== DATA FOR PROCESSING ==

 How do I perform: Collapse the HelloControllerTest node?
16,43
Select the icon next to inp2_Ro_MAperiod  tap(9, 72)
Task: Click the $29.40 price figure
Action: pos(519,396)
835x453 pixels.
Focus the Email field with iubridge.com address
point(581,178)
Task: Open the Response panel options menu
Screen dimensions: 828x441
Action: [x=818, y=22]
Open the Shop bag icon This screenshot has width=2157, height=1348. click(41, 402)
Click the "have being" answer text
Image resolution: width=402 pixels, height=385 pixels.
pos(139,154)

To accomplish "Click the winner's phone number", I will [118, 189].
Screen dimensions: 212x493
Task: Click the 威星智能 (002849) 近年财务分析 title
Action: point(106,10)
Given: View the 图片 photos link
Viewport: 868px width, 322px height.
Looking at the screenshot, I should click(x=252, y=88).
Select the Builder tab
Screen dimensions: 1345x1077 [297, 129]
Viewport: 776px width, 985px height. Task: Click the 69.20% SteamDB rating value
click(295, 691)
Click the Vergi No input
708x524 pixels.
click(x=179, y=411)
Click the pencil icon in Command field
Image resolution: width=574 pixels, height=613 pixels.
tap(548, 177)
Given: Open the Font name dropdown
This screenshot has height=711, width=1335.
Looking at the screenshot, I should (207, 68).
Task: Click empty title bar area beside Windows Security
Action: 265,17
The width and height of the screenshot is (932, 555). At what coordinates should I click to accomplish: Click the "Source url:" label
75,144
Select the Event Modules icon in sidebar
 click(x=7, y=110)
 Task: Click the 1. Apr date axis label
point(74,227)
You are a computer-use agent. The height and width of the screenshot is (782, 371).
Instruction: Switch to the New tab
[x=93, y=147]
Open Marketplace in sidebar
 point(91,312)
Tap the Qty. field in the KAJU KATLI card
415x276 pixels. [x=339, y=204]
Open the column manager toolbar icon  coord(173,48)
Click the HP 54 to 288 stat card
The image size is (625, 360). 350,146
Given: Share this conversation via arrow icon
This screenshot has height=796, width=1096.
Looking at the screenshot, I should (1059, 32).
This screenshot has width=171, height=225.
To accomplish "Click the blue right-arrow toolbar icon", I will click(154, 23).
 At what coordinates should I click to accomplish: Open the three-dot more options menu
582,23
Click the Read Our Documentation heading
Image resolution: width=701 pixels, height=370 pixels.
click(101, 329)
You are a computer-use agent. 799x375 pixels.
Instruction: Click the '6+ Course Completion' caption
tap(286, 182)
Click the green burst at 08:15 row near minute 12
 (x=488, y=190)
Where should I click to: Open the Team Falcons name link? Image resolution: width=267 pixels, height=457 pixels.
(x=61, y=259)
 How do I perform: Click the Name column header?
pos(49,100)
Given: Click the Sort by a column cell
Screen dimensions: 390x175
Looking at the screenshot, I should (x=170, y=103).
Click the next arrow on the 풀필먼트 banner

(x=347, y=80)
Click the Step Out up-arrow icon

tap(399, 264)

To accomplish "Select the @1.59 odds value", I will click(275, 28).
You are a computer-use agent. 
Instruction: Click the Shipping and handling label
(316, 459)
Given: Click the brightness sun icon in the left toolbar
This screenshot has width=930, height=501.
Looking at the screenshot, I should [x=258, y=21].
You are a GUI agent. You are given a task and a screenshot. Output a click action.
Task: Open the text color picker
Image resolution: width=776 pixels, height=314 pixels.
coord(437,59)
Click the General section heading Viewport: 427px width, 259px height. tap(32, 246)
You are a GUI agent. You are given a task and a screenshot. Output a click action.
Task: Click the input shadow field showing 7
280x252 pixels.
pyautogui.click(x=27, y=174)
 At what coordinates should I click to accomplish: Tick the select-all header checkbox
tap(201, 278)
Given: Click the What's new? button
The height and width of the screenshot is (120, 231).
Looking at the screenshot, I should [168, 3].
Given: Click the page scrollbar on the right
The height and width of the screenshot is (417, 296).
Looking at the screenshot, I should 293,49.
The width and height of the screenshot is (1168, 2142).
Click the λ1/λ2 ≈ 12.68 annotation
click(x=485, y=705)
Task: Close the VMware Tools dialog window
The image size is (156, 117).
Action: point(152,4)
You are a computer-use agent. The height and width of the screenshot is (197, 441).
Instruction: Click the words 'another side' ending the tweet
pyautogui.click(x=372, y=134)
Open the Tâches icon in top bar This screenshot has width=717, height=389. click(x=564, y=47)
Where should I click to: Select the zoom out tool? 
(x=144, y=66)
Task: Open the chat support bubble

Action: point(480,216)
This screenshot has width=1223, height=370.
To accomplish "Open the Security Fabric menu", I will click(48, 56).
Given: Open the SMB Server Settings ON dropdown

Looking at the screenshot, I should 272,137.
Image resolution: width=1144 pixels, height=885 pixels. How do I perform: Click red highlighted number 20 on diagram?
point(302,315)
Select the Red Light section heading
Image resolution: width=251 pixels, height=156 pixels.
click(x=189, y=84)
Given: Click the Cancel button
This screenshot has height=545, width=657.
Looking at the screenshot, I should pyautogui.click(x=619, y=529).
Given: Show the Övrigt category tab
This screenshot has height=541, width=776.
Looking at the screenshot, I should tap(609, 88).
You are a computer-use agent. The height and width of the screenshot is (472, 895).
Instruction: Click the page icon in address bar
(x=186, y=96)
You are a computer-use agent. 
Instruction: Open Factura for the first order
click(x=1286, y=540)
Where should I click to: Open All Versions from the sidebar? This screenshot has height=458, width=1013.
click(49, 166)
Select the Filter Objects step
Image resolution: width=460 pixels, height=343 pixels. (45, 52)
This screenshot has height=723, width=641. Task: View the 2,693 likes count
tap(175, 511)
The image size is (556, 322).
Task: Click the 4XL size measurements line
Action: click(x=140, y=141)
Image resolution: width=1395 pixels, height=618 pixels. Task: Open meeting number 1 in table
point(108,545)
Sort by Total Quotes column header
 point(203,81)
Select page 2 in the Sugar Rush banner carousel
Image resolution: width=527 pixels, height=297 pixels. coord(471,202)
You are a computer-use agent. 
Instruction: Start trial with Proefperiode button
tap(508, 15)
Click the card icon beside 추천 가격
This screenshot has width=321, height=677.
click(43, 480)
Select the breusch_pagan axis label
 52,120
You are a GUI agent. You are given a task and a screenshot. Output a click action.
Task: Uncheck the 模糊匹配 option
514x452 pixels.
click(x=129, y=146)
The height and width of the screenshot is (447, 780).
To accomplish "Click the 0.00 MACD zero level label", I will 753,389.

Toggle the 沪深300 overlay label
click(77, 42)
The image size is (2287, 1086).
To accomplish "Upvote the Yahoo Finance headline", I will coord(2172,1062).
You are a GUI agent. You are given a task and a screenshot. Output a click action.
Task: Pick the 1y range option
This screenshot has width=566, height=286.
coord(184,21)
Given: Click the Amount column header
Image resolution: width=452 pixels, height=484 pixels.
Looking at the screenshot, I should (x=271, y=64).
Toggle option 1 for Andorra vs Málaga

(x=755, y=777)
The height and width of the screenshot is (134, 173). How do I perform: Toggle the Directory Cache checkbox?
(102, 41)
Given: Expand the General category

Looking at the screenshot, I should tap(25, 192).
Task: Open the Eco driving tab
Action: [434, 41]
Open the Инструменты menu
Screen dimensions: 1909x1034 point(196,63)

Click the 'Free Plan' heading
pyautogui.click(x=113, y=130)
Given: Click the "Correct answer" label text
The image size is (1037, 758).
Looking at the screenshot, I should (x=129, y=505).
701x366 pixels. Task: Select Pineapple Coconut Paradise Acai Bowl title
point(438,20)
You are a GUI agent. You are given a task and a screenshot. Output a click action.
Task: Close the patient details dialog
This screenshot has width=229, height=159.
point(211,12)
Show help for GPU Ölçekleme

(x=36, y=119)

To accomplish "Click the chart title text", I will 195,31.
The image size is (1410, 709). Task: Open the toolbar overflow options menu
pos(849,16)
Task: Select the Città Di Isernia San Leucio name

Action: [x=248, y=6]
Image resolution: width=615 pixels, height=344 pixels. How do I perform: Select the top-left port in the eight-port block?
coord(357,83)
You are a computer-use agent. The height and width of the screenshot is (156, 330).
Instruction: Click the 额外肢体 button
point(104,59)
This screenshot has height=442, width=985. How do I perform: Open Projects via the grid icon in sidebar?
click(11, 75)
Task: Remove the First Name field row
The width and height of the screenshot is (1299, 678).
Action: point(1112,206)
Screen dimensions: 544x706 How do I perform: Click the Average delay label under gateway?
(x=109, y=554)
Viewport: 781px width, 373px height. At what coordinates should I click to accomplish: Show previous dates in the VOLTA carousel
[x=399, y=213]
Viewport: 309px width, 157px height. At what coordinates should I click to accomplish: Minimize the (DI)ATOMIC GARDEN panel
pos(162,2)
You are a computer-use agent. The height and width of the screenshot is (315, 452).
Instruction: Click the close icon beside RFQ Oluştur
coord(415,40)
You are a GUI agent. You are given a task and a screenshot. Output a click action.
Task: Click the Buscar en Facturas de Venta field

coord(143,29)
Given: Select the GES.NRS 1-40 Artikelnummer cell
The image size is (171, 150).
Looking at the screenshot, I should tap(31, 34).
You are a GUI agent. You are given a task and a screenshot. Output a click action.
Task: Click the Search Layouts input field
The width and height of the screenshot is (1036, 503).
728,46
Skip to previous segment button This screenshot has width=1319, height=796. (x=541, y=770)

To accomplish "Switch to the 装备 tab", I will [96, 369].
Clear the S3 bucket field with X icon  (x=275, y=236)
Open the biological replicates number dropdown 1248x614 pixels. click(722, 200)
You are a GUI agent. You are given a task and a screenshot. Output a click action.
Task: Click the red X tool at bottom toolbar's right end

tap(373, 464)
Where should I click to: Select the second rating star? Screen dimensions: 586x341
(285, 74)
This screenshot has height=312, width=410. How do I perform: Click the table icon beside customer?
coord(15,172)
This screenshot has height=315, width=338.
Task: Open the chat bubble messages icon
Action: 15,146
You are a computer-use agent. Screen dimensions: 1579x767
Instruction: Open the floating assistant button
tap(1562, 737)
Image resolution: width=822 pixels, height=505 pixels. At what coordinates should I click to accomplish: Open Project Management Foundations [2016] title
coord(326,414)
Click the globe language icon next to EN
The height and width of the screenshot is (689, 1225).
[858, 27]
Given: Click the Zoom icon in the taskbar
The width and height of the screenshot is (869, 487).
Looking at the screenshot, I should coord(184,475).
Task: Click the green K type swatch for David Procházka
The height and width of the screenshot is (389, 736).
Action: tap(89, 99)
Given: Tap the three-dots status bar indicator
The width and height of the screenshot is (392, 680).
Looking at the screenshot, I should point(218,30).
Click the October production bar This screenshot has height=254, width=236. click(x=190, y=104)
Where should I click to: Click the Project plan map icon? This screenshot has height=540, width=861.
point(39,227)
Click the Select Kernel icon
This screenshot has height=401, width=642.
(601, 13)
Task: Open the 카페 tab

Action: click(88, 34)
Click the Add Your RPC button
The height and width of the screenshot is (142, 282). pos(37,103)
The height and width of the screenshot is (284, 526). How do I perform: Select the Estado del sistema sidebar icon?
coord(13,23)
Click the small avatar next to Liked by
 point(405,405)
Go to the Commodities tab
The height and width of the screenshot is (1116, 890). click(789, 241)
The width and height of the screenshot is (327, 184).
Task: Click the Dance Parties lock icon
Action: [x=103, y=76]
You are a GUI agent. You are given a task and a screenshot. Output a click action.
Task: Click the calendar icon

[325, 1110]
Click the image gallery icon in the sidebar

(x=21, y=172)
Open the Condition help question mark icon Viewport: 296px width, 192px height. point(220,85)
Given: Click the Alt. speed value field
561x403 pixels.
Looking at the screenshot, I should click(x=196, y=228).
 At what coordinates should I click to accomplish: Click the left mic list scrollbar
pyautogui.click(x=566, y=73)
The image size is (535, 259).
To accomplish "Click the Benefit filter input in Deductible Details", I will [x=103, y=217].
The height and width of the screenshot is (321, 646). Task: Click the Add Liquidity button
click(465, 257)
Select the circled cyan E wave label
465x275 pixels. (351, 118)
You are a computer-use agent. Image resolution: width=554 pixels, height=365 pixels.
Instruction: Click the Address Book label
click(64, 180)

== WHAT IS REQUIRED ==
Show each line from the listing above that includes the word "text".

== SOLUTION FOR THIS PROBLEM ==
Click the "have being" answer text
Task: Open the text color picker
Given: Click the "Correct answer" label text
To accomplish "Click the chart title text", I will 195,31.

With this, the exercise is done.